2. The apparatus of claim 1, wherein the provenance comprises each source of data external to the data storage device.

3. The apparatus of claim 1, wherein the provenance comprises each connection between the data storage device and an external computing component.

4. The apparatus of claim 1, wherein the provenance comprises each source of security credentials external to the data storage device.

5. The apparatus of claim 1, wherein the provenance comprises each source of encryption keys external to the data storage device.

6. The apparatus of claim 1, wherein the data storage device is connected to a network controller as part of the distributed computing system.

7. A method comprising:

installing a data storage device into a distributed computing system;

restricting data communication to the data storage device;

consulting a chain of title ledger with a trust circuit of a provenance module of the data storage device, the chain of title ledger logging a provenance of the data storage device;

verifying the provenance of the data storage device with the trust circuit in response to consulting the chain of title ledger; and

forming a trusted data pathway with at least one component of the distributed computing system in response to the provenance being attested by the trust circuit.

8. The method of claim 7, wherein the trusted data pathway allows data communication with the distributed computing system.

9. The method of claim 7, wherein the trusted data pathway is used to load external security information into the data storage device.

10. The method of claim 9, wherein the trusted data pathway is logged by the trust circuit into the chain of title ledger.

11. The method of claim 7, wherein the trusted data pathway is used to load external encryption information into the data storage device.

12. The method of claim 7, wherein the provenance module restricts the chain of title ledger from being altered other than adding new connections and sources of data external to the data storage device.

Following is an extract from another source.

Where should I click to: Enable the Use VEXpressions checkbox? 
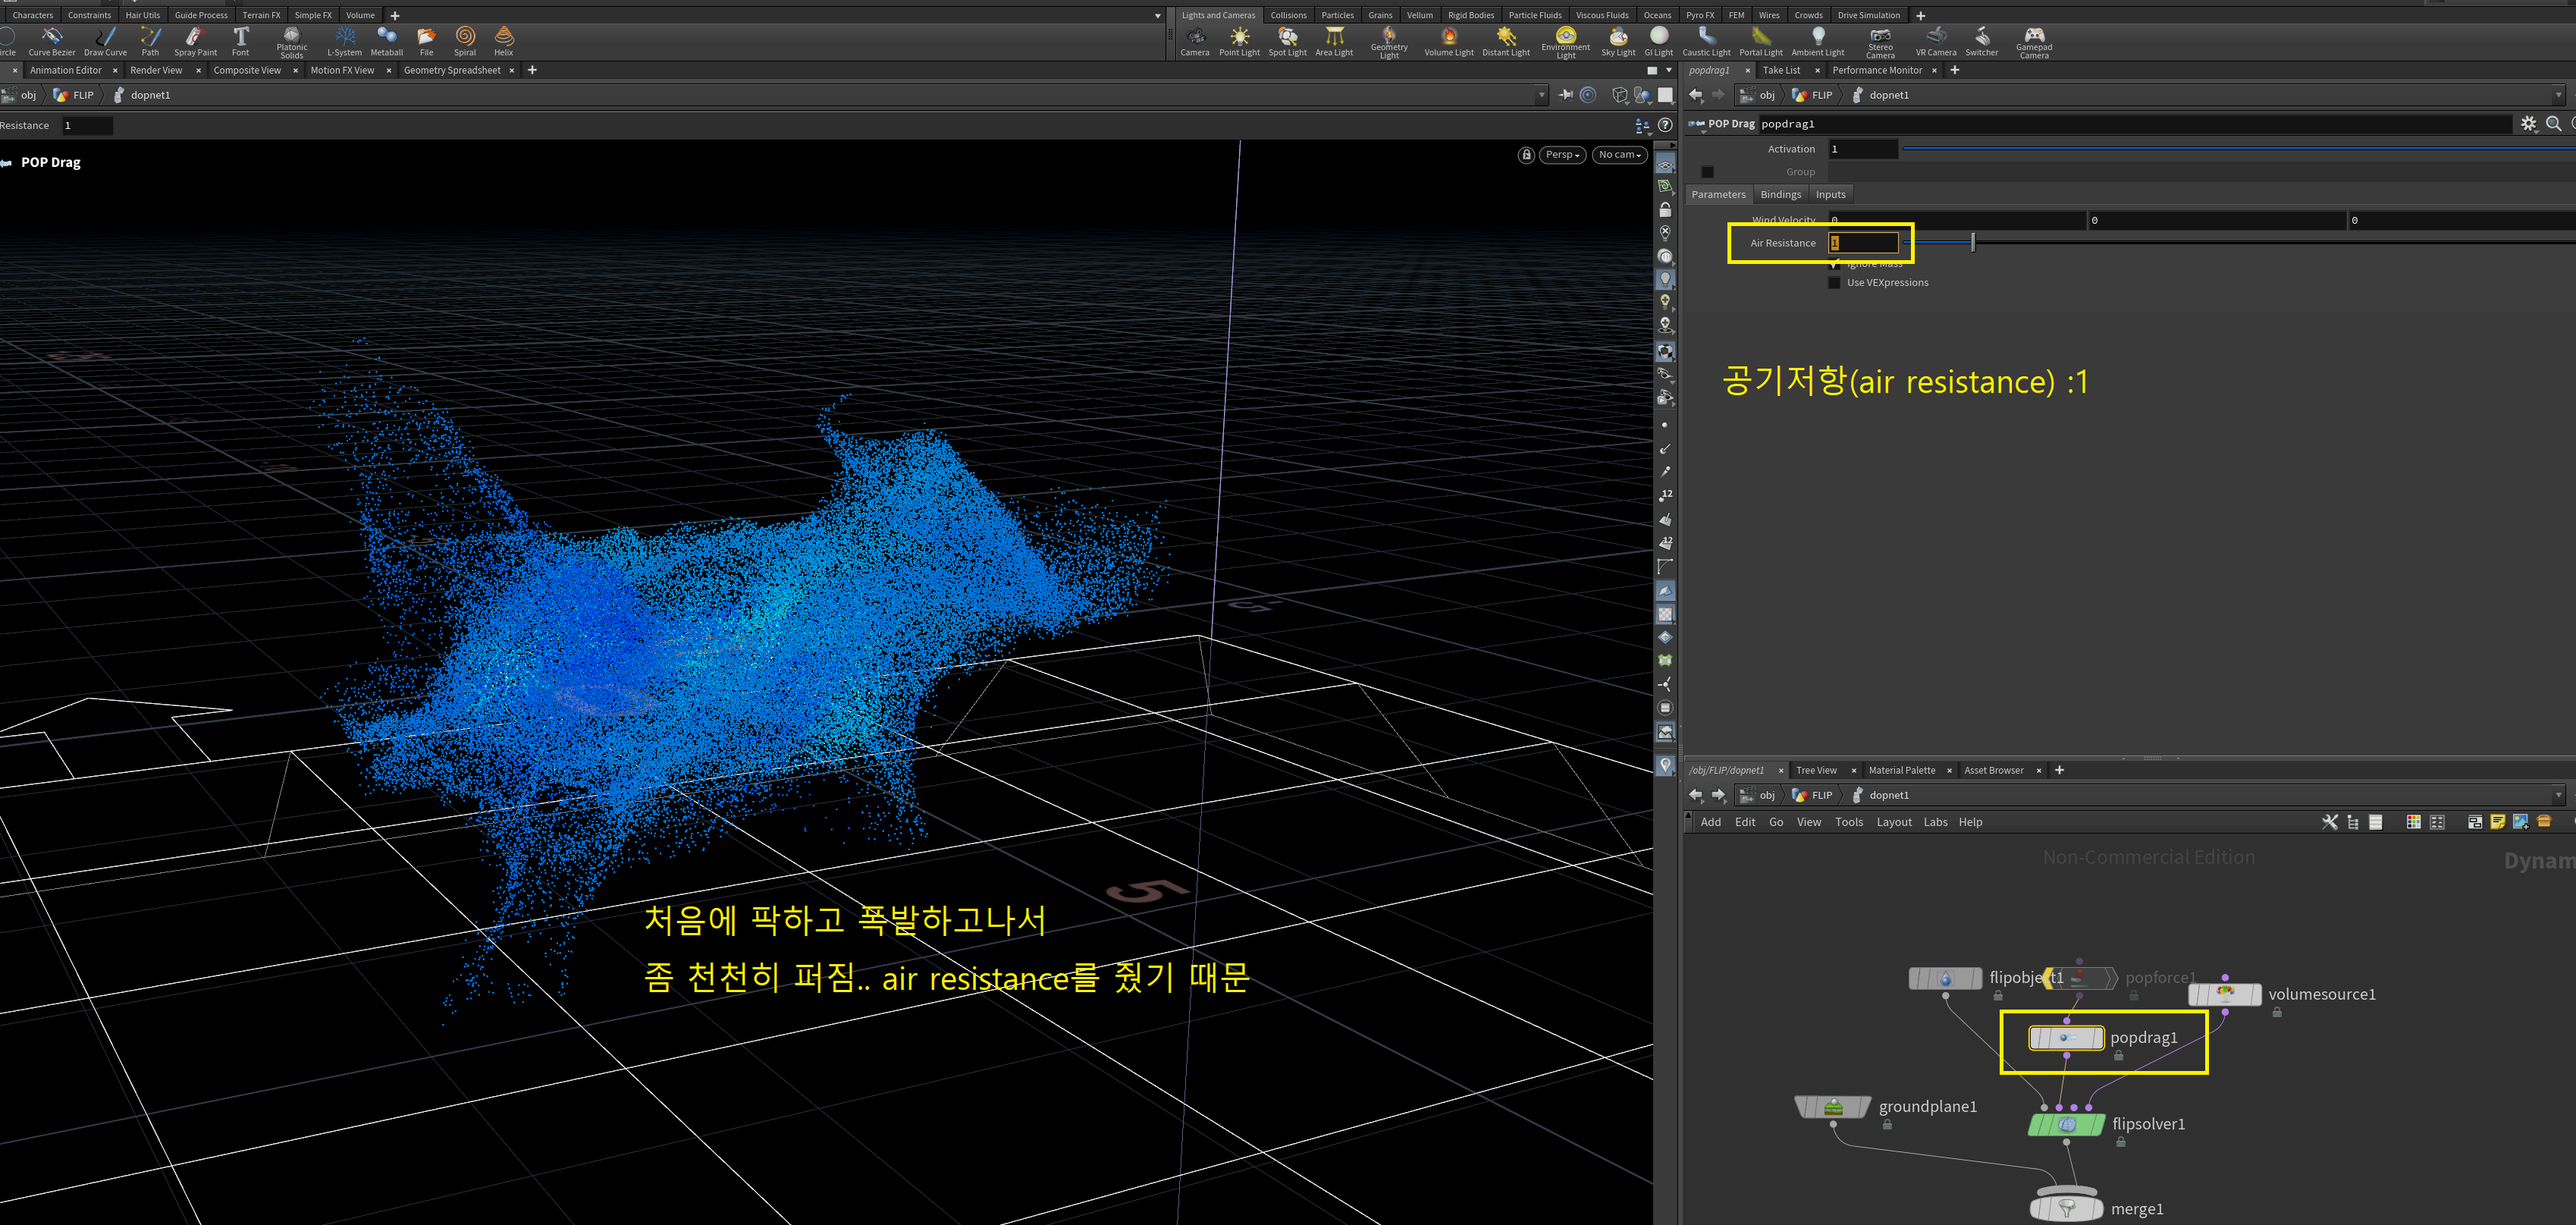pyautogui.click(x=1834, y=283)
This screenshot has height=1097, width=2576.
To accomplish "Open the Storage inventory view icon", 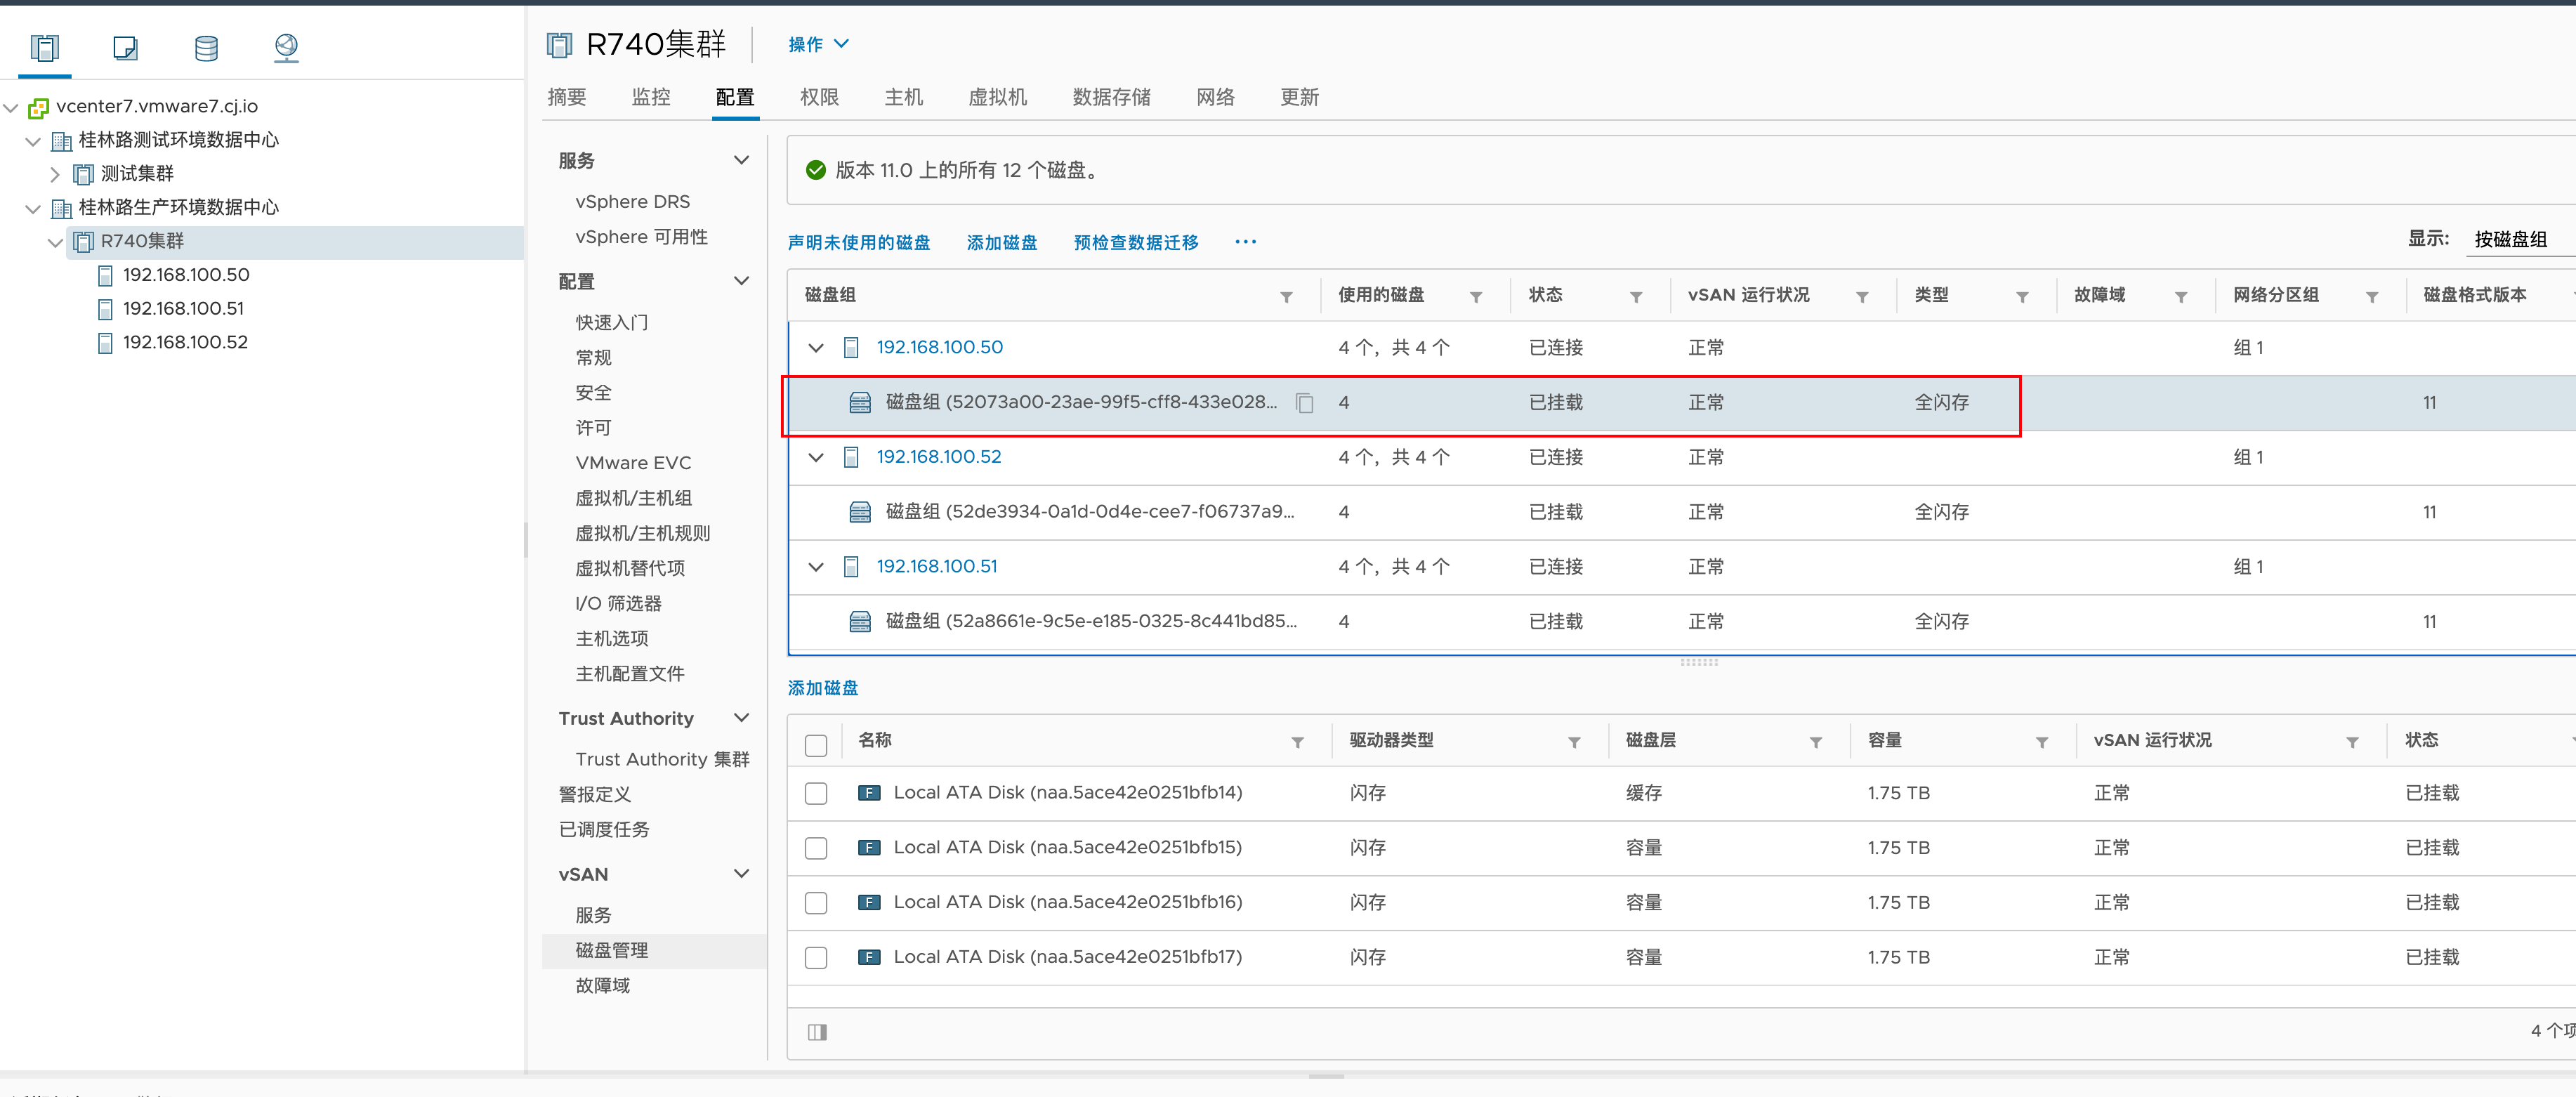I will click(x=206, y=47).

13. The method of claim 7, wherein the chain of title ledger comprises a unique initial entry written by a manufacturer of the data storage device.

14. The method of claim 13, wherein the unique initial entry corresponds with a testing parameter conducted on the data storage device prior to the data storage device being released from the manufacturer.

15. The method of claim 14, wherein the testing parameter is a number of testing cycles conducted while the data storage device was in custody of the manufacturer.

16. The method of claim 14, wherein the testing parameter is a pass/fail ratio for multiple tests conducted while the data storage device was in custody of the manufacturer.

17. A method comprising:

installing a data storage device into a distributed computing system;

restricting data communication to the data storage device;

consulting a chain of title ledger with a trust circuit of a provenance module of the data storage device, the chain of title ledger logging a provenance of the data storage device;

verifying the provenance of the data storage device with the trust circuit in response to consulting the chain of title ledger;

forming a trusted data pathway with at least one component of the distributed computing system in response to the provenance being attested by the trust circuit;

transferring data over the trusted data pathway;

generating a provenance strategy with the provenance module; and

executing the provenance strategy to detect a third-party attack on the data storage device.

18. The method of claim 17, wherein the provenance strategy comprises prescribed proactive measures to be executed in response to a third-party attack predicted by a prediction circuit of the provenance module.

19. The method of claim 17, wherein the provenance strategy comprises prescribed reactive measures to be executed in response to a successful third-party attack detected by the provenance module.

20. The method of claim 17, wherein the provenance strategy comprises measures to be executed to prioritize an integrity of the chain of title ledger in response to a predicted, attempted, or successful third-party attack.